Und alles nur, weil ich mich zu einem der vielen Online-Tastings im Internet angemeldet habe und meine Tonic-Fläschchen kalt stellen wollte. Wenn man sich schon abends nicht mehr auf ein Glas „Was auch immer“ mit Freunden in einer Bar treffen kann, muss die Bar eben zu einem nach Hause kommen. Diesen Trend haben zum Glück viele Gastronomen und Barbetreiber erkannt und seitdem trudeln hier immer mal nette Pakete mit (hoch-)prozentigen Flüssigkeiten ein. Schließlich muss man die Menschen da draußen ja auch unterstützen ... Da fällt mir auf: Mittlerweile ist es doch schon 17.23 Uhr und ich habe in sieben Minuten Feierabend. Ich glaube, ich treffe mich heute Abend mal mit den Kollegen. Virtuell. Auf einen schnellen Drink. Oder auch zwei. Denn eins ist in diesen verrückten (Homeoffice-) Zeiten wichtig: wenn schon einsam, dann wenigstens gemeinsam.
§ §
Kurze Übung 1:
Ändern Sie im Textauszug „Kollegen“ in „Nachbarn“ und geben Sie den Abschnitt wieder, der mit „Und alles nur, weil“ beginnt und bis „dann wenigstens gemeinsam.“ reicht.
Kurze Übung 2:
Wie viele Minuten sind es laut Textauszug um 17.23 Uhr noch bis zum Feierabend?
Für die Bearbeitung dient allein der Textauszug als Grundlage.

Daten zu Wörtern und Positionen der Einträge:
§ §
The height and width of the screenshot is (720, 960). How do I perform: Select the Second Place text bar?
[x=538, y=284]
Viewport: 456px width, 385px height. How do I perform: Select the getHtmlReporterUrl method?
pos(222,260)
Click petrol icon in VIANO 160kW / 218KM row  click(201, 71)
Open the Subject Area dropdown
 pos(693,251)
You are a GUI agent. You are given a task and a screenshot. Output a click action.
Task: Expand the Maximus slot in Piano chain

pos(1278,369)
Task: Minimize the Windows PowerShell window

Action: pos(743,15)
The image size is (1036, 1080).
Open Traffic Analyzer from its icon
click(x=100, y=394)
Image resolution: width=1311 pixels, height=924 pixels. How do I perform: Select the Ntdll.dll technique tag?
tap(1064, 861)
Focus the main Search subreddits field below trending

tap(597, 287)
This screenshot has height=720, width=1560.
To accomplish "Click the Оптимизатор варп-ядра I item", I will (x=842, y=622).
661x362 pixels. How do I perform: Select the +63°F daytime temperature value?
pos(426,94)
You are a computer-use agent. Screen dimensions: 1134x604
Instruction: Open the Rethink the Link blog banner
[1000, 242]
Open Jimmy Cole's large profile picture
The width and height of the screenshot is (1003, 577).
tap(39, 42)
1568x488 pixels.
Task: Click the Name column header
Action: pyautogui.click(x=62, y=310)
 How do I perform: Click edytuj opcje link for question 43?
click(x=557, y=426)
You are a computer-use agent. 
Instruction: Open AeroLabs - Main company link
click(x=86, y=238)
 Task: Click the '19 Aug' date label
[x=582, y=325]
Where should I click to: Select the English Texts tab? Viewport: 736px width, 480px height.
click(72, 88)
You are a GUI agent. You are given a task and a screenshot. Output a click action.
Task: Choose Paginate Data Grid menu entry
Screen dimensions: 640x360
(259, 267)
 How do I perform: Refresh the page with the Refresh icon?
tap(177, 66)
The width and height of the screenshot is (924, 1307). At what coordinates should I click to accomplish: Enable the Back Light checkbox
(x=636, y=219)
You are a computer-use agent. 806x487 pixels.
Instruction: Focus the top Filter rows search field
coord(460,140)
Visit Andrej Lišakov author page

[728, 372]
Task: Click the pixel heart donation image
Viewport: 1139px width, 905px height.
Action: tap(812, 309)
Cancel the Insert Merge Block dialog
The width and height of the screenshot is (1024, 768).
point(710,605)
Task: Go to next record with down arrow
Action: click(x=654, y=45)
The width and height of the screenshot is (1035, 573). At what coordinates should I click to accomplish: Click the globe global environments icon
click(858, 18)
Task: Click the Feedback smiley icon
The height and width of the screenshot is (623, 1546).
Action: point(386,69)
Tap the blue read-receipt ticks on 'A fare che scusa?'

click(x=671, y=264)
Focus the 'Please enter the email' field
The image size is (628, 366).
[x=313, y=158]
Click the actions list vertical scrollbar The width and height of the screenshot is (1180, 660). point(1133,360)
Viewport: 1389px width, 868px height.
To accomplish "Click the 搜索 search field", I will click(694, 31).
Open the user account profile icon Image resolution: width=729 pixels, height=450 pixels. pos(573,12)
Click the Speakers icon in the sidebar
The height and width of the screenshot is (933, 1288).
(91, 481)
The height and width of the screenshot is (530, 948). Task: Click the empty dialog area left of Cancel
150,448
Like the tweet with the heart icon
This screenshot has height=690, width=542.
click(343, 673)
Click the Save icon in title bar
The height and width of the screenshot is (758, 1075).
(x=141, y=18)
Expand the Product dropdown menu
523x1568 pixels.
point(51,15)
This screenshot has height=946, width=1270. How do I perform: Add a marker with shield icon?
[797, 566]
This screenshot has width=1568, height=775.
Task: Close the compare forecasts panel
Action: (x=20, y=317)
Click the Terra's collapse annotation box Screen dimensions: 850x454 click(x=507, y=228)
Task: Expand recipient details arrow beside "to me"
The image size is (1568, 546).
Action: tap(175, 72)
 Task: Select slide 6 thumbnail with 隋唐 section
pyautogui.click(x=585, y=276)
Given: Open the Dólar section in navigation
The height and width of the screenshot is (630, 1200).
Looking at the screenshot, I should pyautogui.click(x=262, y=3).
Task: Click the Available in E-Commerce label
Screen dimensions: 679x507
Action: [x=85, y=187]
§ §
Vollständige Antwort 1:
Und alles nur, weil ich mich zu einem der vielen Online-Tastings im Internet angemeldet habe und meine Tonic-Fläschchen kalt stellen wollte. Wenn man sich schon abends nicht mehr auf ein Glas „Was auch immer“ mit Freunden in einer Bar treffen kann, muss die Bar eben zu einem nach Hause kommen. Diesen Trend haben zum Glück viele Gastronomen und Barbetreiber erkannt und seitdem trudeln hier immer mal nette Pakete mit (hoch-)prozentigen Flüssigkeiten ein. Schließlich muss man die Menschen da draußen ja auch unterstützen ... Da fällt mir auf: Mittlerweile ist es doch schon 17.23 Uhr und ich habe in sieben Minuten Feierabend. Ich glaube, ich treffe mich heute Abend mal mit den Nachbarn. Virtuell. Auf einen schnellen Drink. Oder auch zwei. Denn eins ist in diesen verrückten (Homeoffice-) Zeiten wichtig: wenn schon einsam, dann wenigstens gemeinsam.

Vollständige Antwort 2:
Es sind noch sieben Minuten bis zum Feierabend.